When Hippocrates was composing the Hippocratic Oath, he could never have foreseen the impact consumer, peer-to-peer, and third-party commentary could have on a hospital’s ability to serve its patients.
From trusted sources such as U.S. News & World Report, Consumer Reports, and Healthgrades to buyer-based entities like Google and Yelp, it seems everyone has an opinion. We all know—as discussed in a previous blog—a numbered score doesn’t always tell the full story.
The mediocre service a Yelp reviewer received at a new restaurant may not have been the wait staff’s fault but rather underperformance in the kitchen. One individual’s negative experience with a vehicle might not reflect the brand as a whole but still left a sour taste in his mouth because, by chance, he got a “lemon.” A low rating shouldn’t automatically indicate the company in question is neglecting its patrons.
Hospitals and health systems have a slightly greater challenge to address low ratings, as their brand holds significance for both employed professionals (physicians, nurses, support staff) and the patients. But, a health system could not exist without its doctors at the helm, so it’s important to address perceived problem areas from the top down.
Email Helps Untangle a Sticky Web
The intertwined web of how health systems provide care can get sticky when all eyes are watching. A hospital could receive an inferior rating due to readmission rates, even if it means the care provided puts the patient’s well-being first. For example, in our U.S. News & World Report ebook, a case study analyzes an oncology department that got “dinged” for readmissions following lung cancer surgery. The department’s goal was to minimize post-surgery complications down the road, including additional surgical intervention, by readmitting patients under non-emergency conditions. The health system’s decision to promote better care—to advance patients’ health—led to “worse” readmission rates.
The intertwined web of how health systems provide care can get sticky when all eyes are watching.
Another scenario includes poorly-graded hospitals that get unfairly penalized for treating a higher number of low-income patients, also closely related to the readmission rate concern. These facilities—often teaching hospitals or safety net hospitals—typically end up in one- or two-star categories.
Can you picture Hippocrates turning over in his grave?
Unfortunately, this happens all the time. Unless health systems are prepared to address misconstrued rankings, they’ll continue to fall to the bottom of the pile. Referrals will dwindle and recruiters will face even greater obstacles than already present. The best strategy to encourage physicians—both in- and out-of-system—to reevaluate poor rankings is through targeted email.

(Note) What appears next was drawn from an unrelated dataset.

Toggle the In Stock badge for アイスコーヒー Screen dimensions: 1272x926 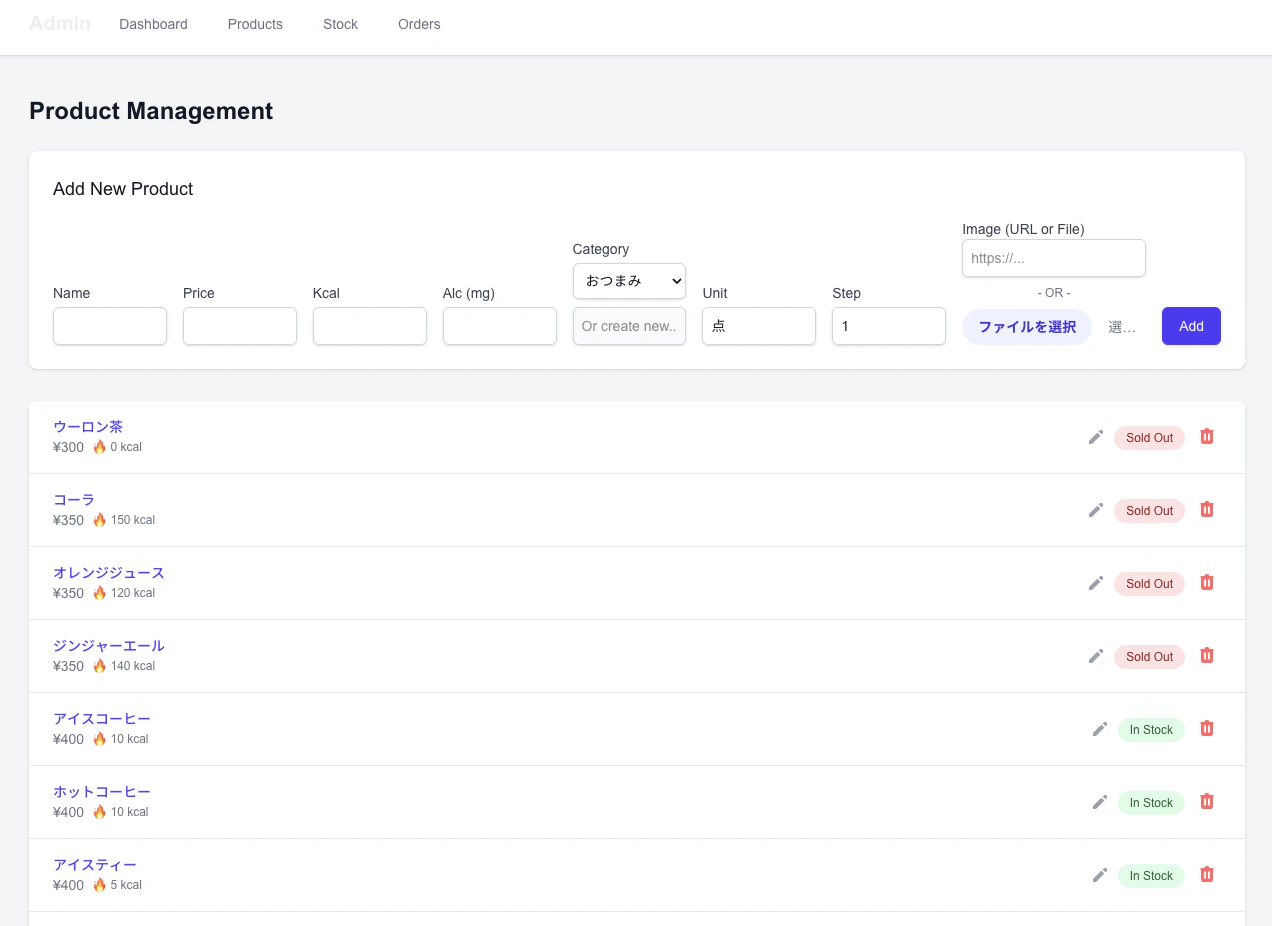1151,730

Email’s Implementation: Mechanism vs. Execution
Email is by far physicians’ preferred mode of professional communication, whether accessed via a mobile device (tablet, smartphone) or desktop computer. Unlike a postal piece that gets lost in a stack of office mail or a print ad buy placed in a publication you hope they get around to reading, email is easily accessible, actionable, and convenient. Dr. Underwood may have a few minutes to scan his inbox on a quick lunch break. Your message grabs his attention (thanks to a killer subject line), and he “stars” it to delve into later.
However, understanding that docs’ preferred messaging mechanism is email isn’t enough. As a health system marketer, you must be responsible with your execution. That means:
- Using a physician email list that’s refreshed daily, 100 percent double-opted in, authenticated, and third-party verified—thus ensuring you’re sending to a doc’s favored email address.
- Segmenting your audience into targeted groups in order to address department-specific matters.
- Providing high-value, personalized content that physicians find relevant and meaningful.
- Contacting physicians at a desirable time of day/week and with appropriate frequency.
- Making sure email communications are optimized for a mobile experience.
- Following up in a consistent yet considerate manner, based on physician preferences.
There’s no one formula for building connections with physicians. If there was, everyone would be getting five stars. However, by adhering to these email principles, you’re taking the necessary steps to strengthen those relationships and solidify forthcoming success. Anything less, and you’re putting the future of your health system at risk.